**TASK BRIEF**:
Retype word for word the lines of the data below, from the first to the one bearing "You are a computer-use agent. Viewport: 570px", with that one included.

TASK INPUT below:

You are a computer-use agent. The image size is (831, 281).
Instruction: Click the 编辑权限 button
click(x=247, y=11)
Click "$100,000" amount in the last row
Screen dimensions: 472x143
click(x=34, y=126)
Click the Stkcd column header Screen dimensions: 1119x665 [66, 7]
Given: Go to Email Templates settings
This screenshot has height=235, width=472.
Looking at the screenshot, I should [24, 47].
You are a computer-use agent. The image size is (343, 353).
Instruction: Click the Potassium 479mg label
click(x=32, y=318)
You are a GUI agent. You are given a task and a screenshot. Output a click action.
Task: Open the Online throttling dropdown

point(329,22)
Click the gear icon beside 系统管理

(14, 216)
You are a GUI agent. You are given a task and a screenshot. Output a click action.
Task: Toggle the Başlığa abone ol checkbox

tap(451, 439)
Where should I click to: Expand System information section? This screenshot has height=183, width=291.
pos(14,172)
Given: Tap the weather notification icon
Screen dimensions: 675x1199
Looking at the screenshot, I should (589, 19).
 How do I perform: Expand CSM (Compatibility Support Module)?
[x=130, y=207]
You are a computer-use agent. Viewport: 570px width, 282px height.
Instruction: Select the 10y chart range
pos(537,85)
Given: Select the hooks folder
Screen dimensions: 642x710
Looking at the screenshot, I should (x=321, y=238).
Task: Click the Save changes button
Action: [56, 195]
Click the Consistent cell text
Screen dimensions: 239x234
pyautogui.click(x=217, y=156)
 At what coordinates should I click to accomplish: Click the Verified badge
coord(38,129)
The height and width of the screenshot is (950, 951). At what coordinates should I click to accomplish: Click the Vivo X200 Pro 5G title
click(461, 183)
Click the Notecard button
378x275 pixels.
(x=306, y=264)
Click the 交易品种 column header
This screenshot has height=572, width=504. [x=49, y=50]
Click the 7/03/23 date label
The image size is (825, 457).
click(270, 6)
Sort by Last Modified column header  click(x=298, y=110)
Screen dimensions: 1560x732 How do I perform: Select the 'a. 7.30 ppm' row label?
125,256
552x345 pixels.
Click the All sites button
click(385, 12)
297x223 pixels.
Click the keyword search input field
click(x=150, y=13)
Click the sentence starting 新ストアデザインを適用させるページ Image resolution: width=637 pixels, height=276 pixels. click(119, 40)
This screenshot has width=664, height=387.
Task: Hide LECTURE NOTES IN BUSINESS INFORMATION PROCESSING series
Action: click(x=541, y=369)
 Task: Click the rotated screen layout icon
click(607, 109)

End of TASK INPUT.

**YOUR RESPONSE**:
You are a computer-use agent. The image size is (831, 281).
Instruction: Click the 编辑权限 button
click(x=247, y=11)
Click "$100,000" amount in the last row
Screen dimensions: 472x143
click(x=34, y=126)
Click the Stkcd column header Screen dimensions: 1119x665 [66, 7]
Given: Go to Email Templates settings
This screenshot has height=235, width=472.
Looking at the screenshot, I should [24, 47].
You are a computer-use agent. The image size is (343, 353).
Instruction: Click the Potassium 479mg label
click(x=32, y=318)
You are a GUI agent. You are given a task and a screenshot. Output a click action.
Task: Open the Online throttling dropdown

point(329,22)
Click the gear icon beside 系统管理

(14, 216)
You are a GUI agent. You are given a task and a screenshot. Output a click action.
Task: Toggle the Başlığa abone ol checkbox

tap(451, 439)
Where should I click to: Expand System information section? This screenshot has height=183, width=291.
pos(14,172)
Given: Tap the weather notification icon
Screen dimensions: 675x1199
Looking at the screenshot, I should (589, 19).
 How do I perform: Expand CSM (Compatibility Support Module)?
[x=130, y=207]
You are a computer-use agent. Viewport: 570px width, 282px height.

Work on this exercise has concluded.